De behoefte om mijn smartphone tijdelijk in de ban te doen spookte al langer door mijn hoofd. Steeds won mijn ego de innerlijke discussie en besloot ik dat het nu niet het juiste moment was. Totdat ik eind november stopte met mijn baan en ineens een overdosis aan vrije tijd had. Hierdoor werd het nog verleidelijker om continue naar mijn smartphone te grijpen en een sluimerend gevoel van eenzaamheid te onderdrukken met afleiding en afstandelijk contact. De rust en leegte waar ik naar verlangde bleef zodoende buiten handbereik en ik ervoer meer stress dan gewenst. Vlak voor de jaarwisseling besloot ik het roer om te gooien en verdween mijn iPhone voor minimaal een maand in de kast. Het geesteskind van Steve Jobs werd ingeruild voor een Nokia 105 en good old Snake werd het nieuwe WhatsApp.
De eerste dagen van 2019 lag ik met griep op bed en dat maakte het er niet gemakkelijker op. Afleiding was schaars en de behoefte aan mijn smartphone was groter dan aanvankelijk gedacht. Ik was me echter doordrongen van mijn missie en besloot door te zetten.
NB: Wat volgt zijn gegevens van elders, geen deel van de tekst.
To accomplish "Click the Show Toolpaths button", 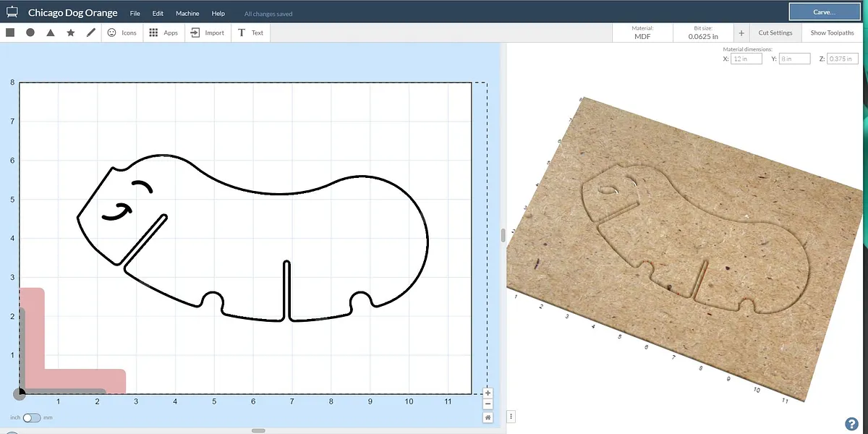I will [x=833, y=33].
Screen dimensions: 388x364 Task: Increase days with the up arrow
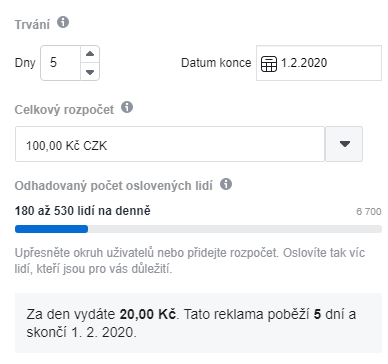[90, 54]
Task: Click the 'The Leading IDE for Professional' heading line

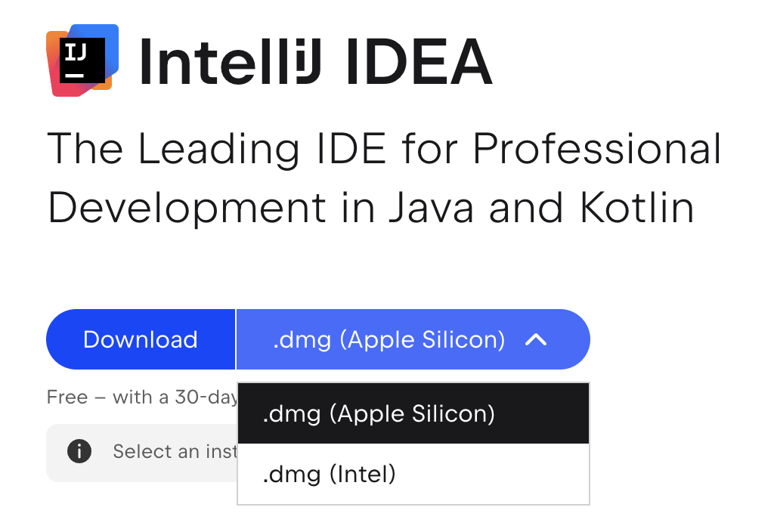Action: pyautogui.click(x=384, y=149)
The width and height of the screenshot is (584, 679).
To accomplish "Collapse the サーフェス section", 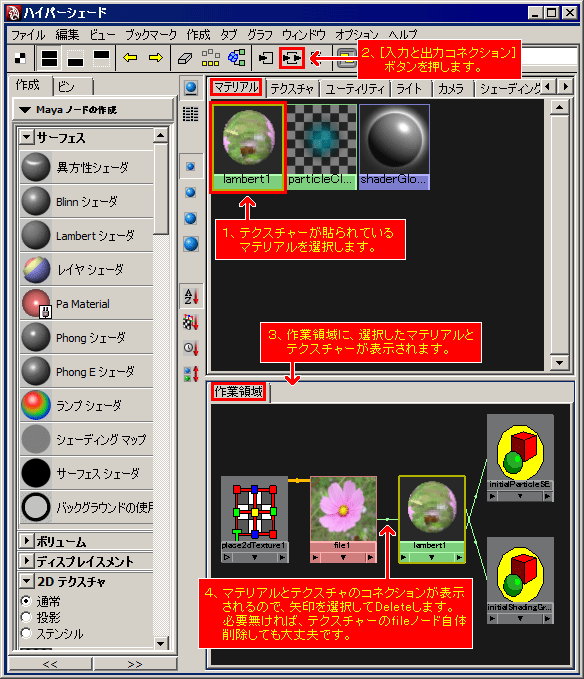I will pyautogui.click(x=26, y=137).
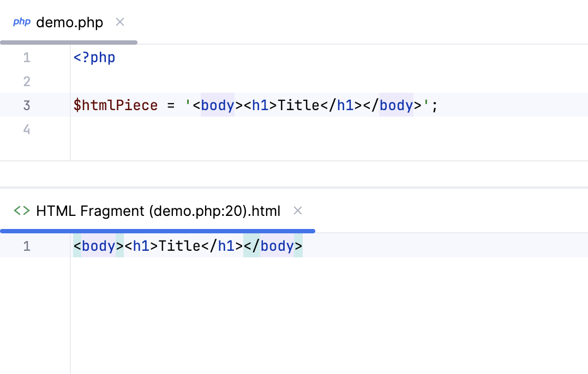588x374 pixels.
Task: Click the blue active-tab indicator bar
Action: 158,231
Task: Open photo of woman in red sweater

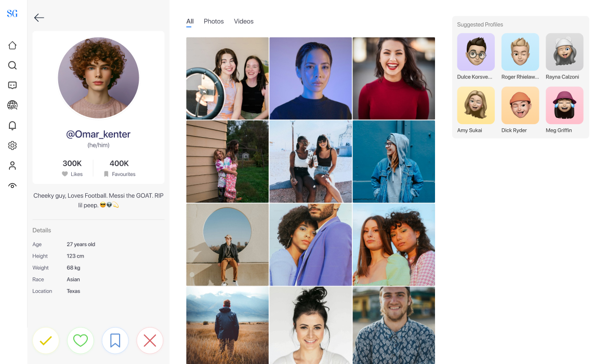Action: click(x=393, y=78)
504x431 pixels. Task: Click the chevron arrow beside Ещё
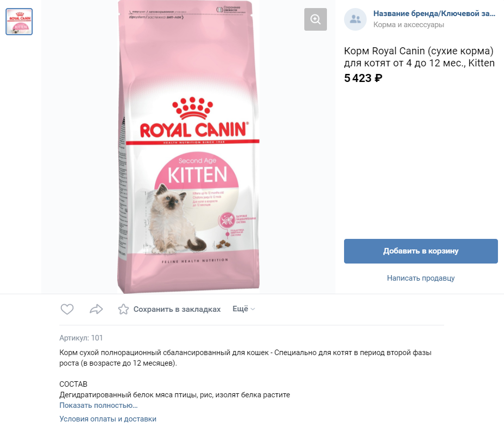tap(253, 309)
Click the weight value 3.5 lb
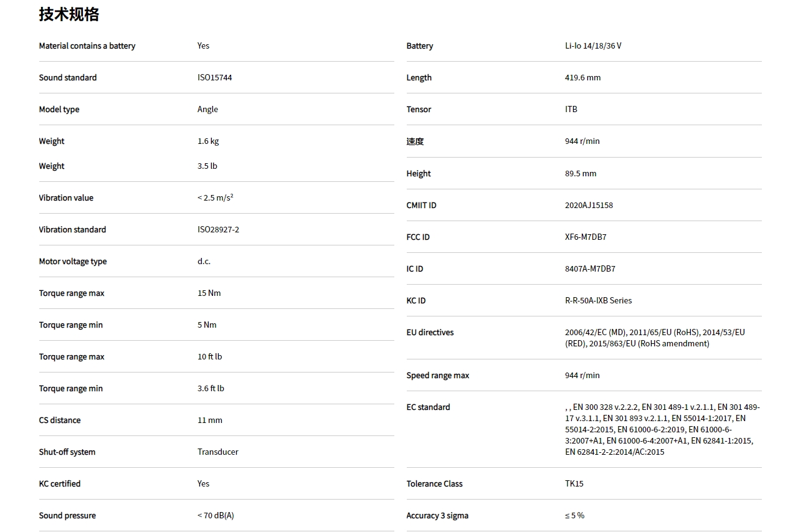 click(x=207, y=166)
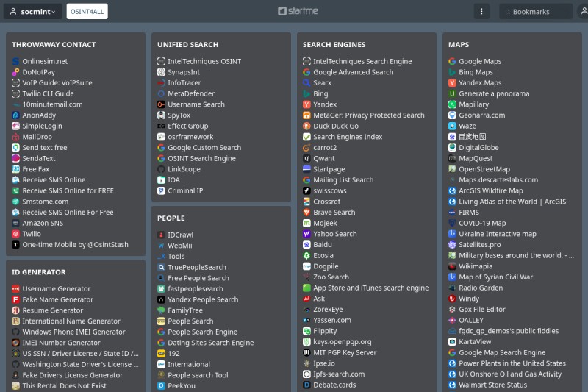Screen dimensions: 588x392
Task: Open the OpenStreetMap link
Action: [484, 169]
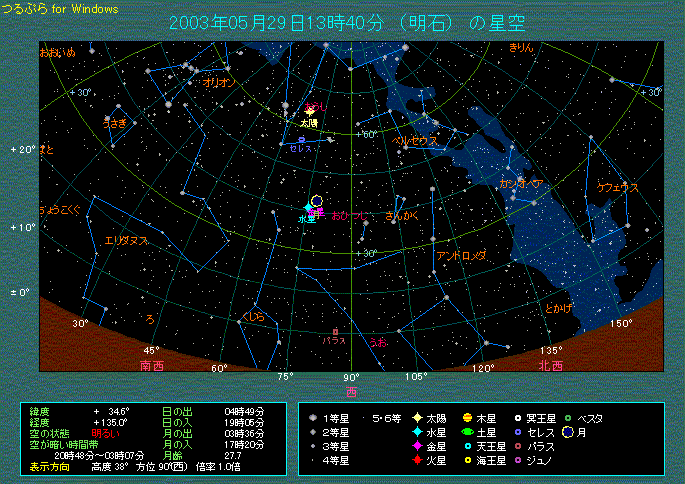685x484 pixels.
Task: Select the cyan Mercury (水星) marker on map
Action: point(309,208)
Uiterlijk kwam mijn verslaving nog het meest tot uiting in de regelmatige behoefte om mijn telefoon te pakken, in de hoop een nieuw berichtje te hebben of doelpunt ergens op de velden te kunnen zien. Nu viel er echter niks te zien op mijn scherm. Ik raakte me langzaamaan bewust van de verslaafde in mij die opzoek was naar zijn ‘shotje’.
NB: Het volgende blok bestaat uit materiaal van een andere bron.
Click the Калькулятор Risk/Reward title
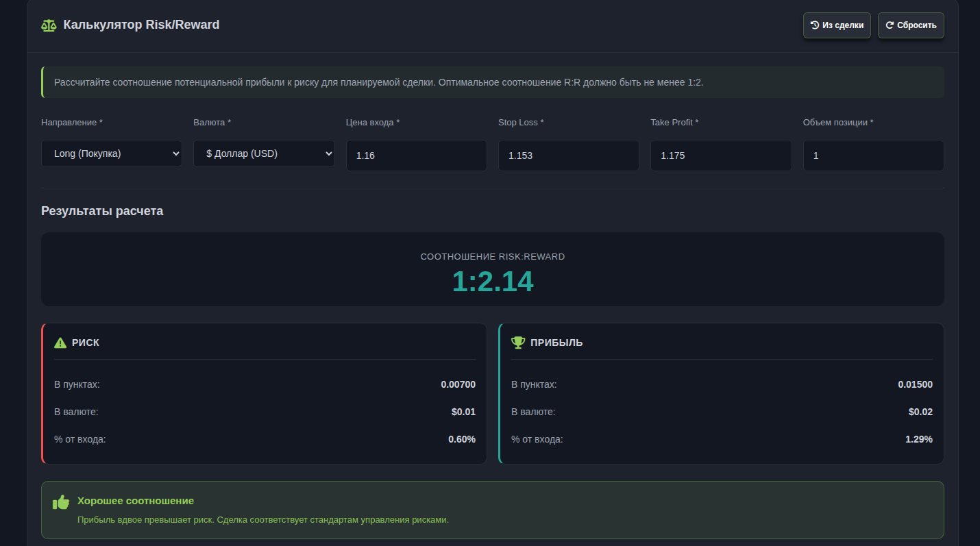Screen dimensions: 980x546 [141, 25]
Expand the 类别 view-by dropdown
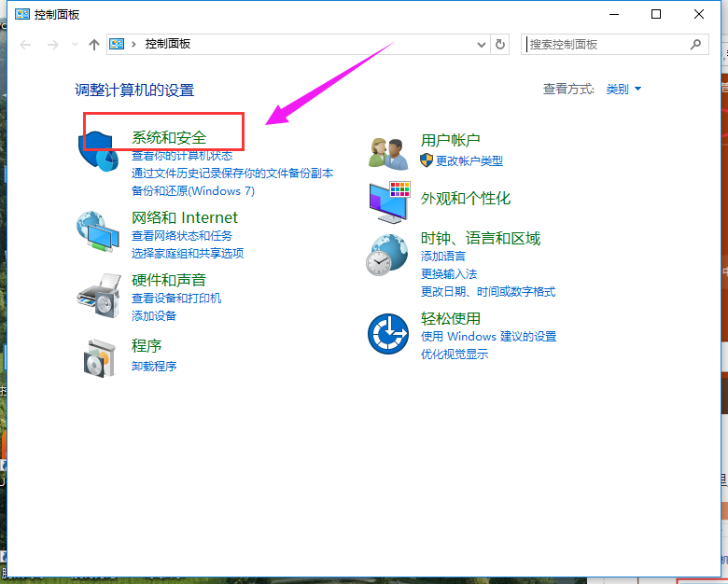The image size is (728, 584). point(624,90)
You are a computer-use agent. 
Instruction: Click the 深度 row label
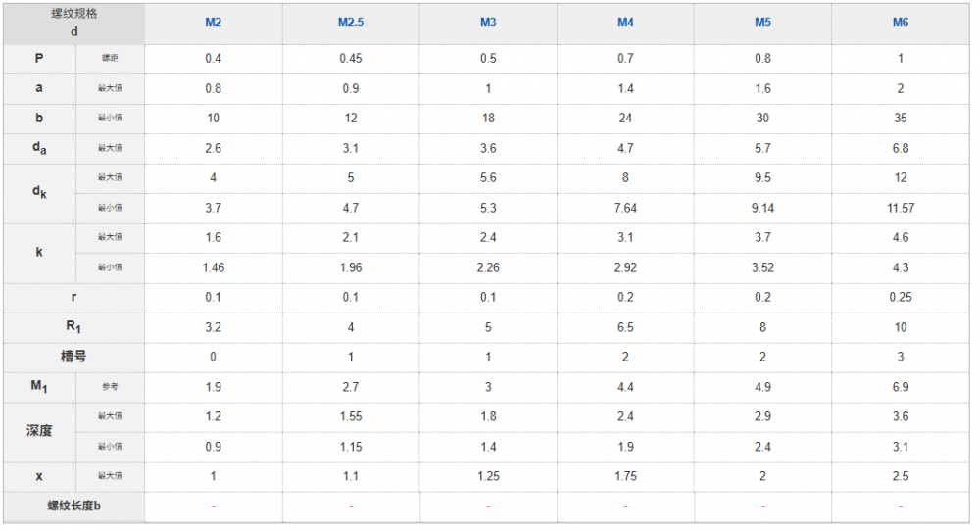39,431
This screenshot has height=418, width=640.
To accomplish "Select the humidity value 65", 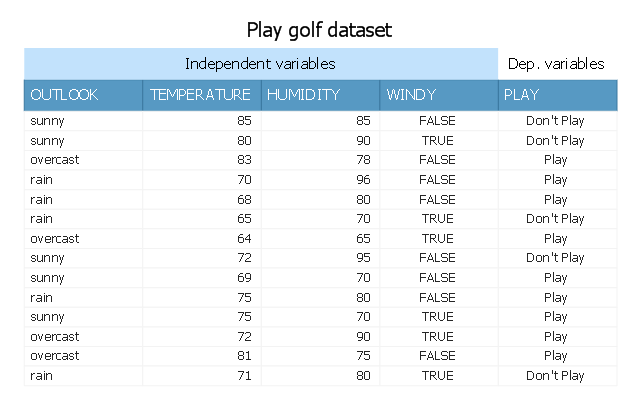I will tap(362, 238).
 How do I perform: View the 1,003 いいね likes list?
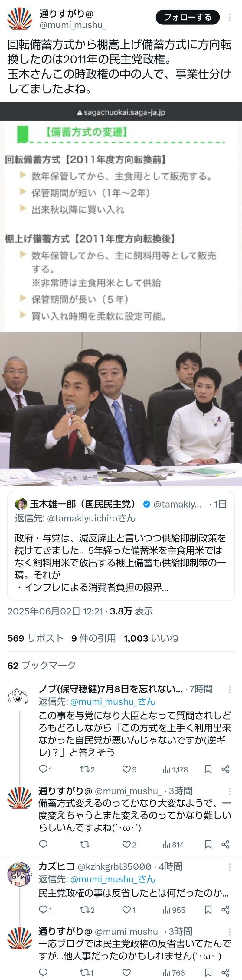(151, 638)
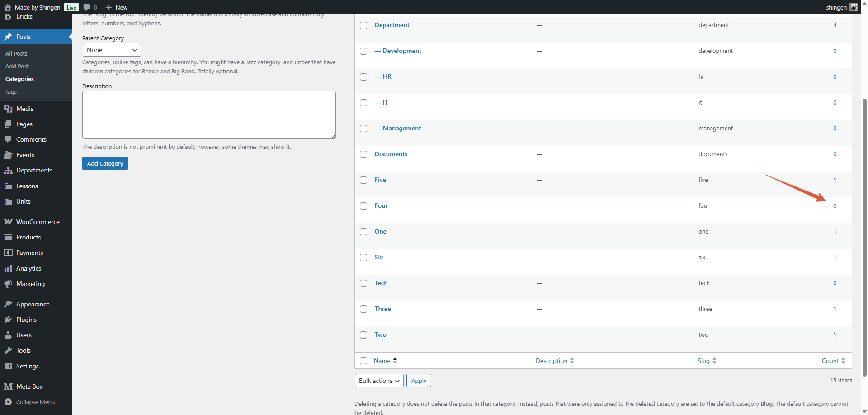Image resolution: width=868 pixels, height=415 pixels.
Task: Click the Media library icon in sidebar
Action: tap(8, 109)
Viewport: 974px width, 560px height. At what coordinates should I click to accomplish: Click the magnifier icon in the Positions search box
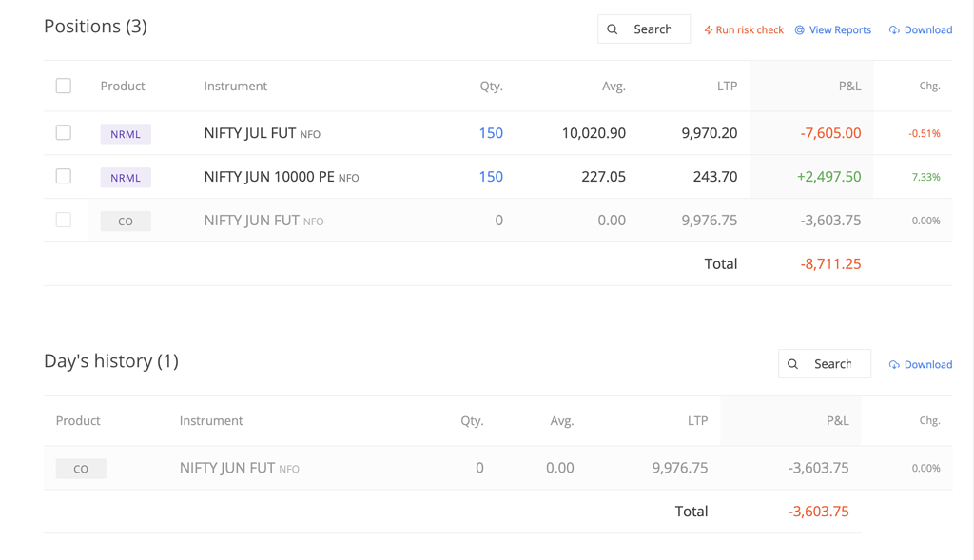(613, 29)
Mijn aanvankelijke angst om geïsoleerd te raken en sociale aangelegenheden te missen bleek al snel ongegrond. De meeste mensen wisten me voor belangrijke zaken te bereiken via sms, of gewoon door te bellen. Met name dat laatste vond ik opvallend. Waar ik in december nog maar 60 minuten belde, deed ik dat in januari liefst 400 minuten. Kunnen we hieruit concluderen dat ik in bellen een nieuwe afleiding heb gevonden? Ik geloof van niet. Omgerekend is het nog geen kwartier per dag en bovendien merkte ik dat ik in deze telefoongesprekken vaak weer echt contact kreeg met mensen. Een verademing in vergelijking met de vaak oppervlakkige gesprekken via WhatsApp.
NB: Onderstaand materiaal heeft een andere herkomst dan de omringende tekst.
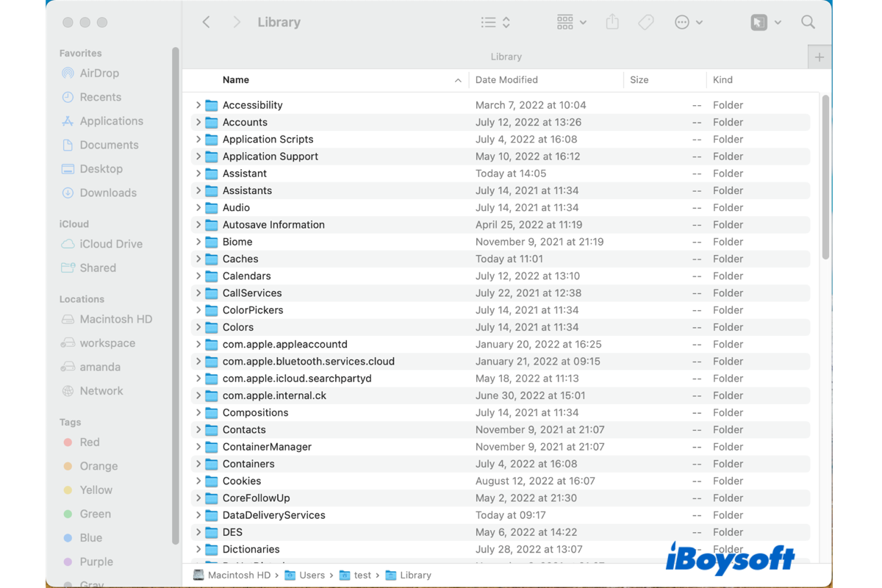This screenshot has height=588, width=882.
Task: Expand the Caches folder disclosure triangle
Action: pos(197,259)
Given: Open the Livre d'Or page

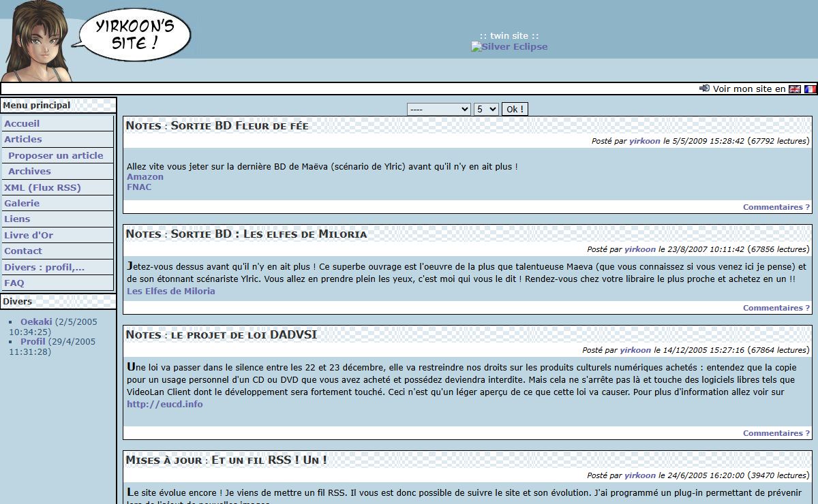Looking at the screenshot, I should pyautogui.click(x=29, y=235).
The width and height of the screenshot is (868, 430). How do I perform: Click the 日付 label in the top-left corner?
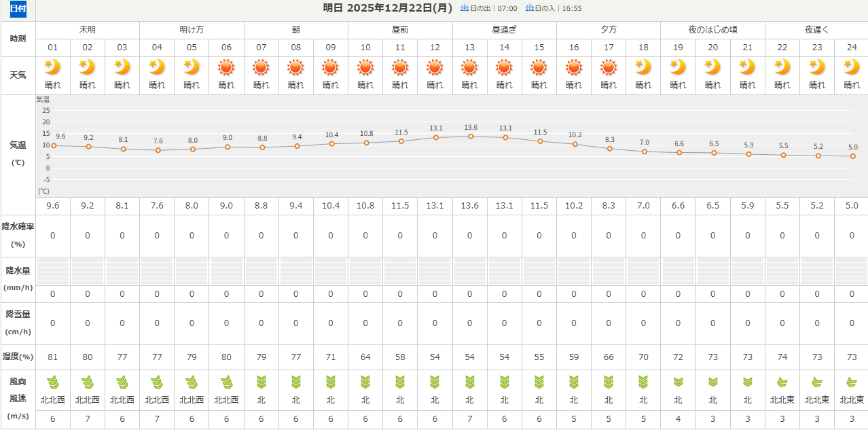[x=18, y=10]
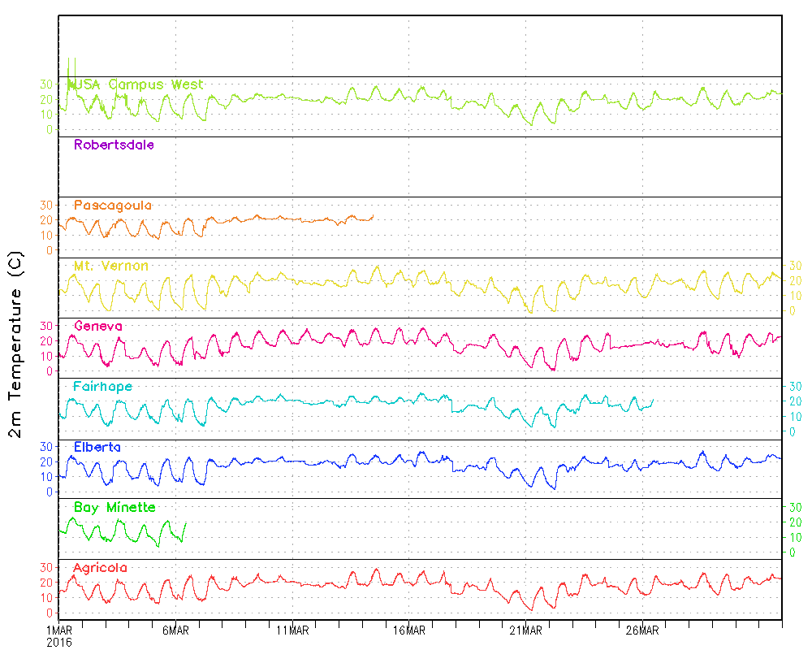Click the 20 tick on Fairhope's axis
The width and height of the screenshot is (812, 650).
(x=795, y=401)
Wat miste ik dan wél? Hooguit praktische applicaties zoals OV9292, een fototoestel op mijn telefoon en Google Maps. Het ontbreken van een navigatiesysteem leidde ertoe dat ik onderweg meermaals de weg moest vragen aan mensen. Ik ervoer hoe leuk het kan zijn om mensen op straat aan te spreken en meer menselijk contact te hebben. Paradoxaal eigenlijk dat een smartphone er blijkbaar toe leidt dat we meer verbonden zijn met de wereld en tegelijkertijd steeds minder écht contact hebben met elkaar.
Toen het einde van de maand naderde stelde ik mezelf de vraag of het experiment ook geleid heeft tot de rust, leegte en minder stress. Eerlijkheid gebied te zeggen dat dit effect me tegenviel. De afleiding die ik eerder in mijn smartphone zocht kon ik moeiteloos opvullen met andere apparatuur, afspraken en bezigheden. Dit bevestigt mijn eerdere hypothese dat rust en leegte vooral in jezelf te vinden is en niet alleen beïnvloed wordt door externe zaken. Desalniettemin beviel het me erg goed om niet steeds online te zijn en mijn tijd te verspillen aan een continue berichtenstroom. Begin februari heb ik weer een iPhone in gebruik genomen voor praktische applicaties. Mijn account op WhatsApp is niet meer. Écht contact met mensen des te meer.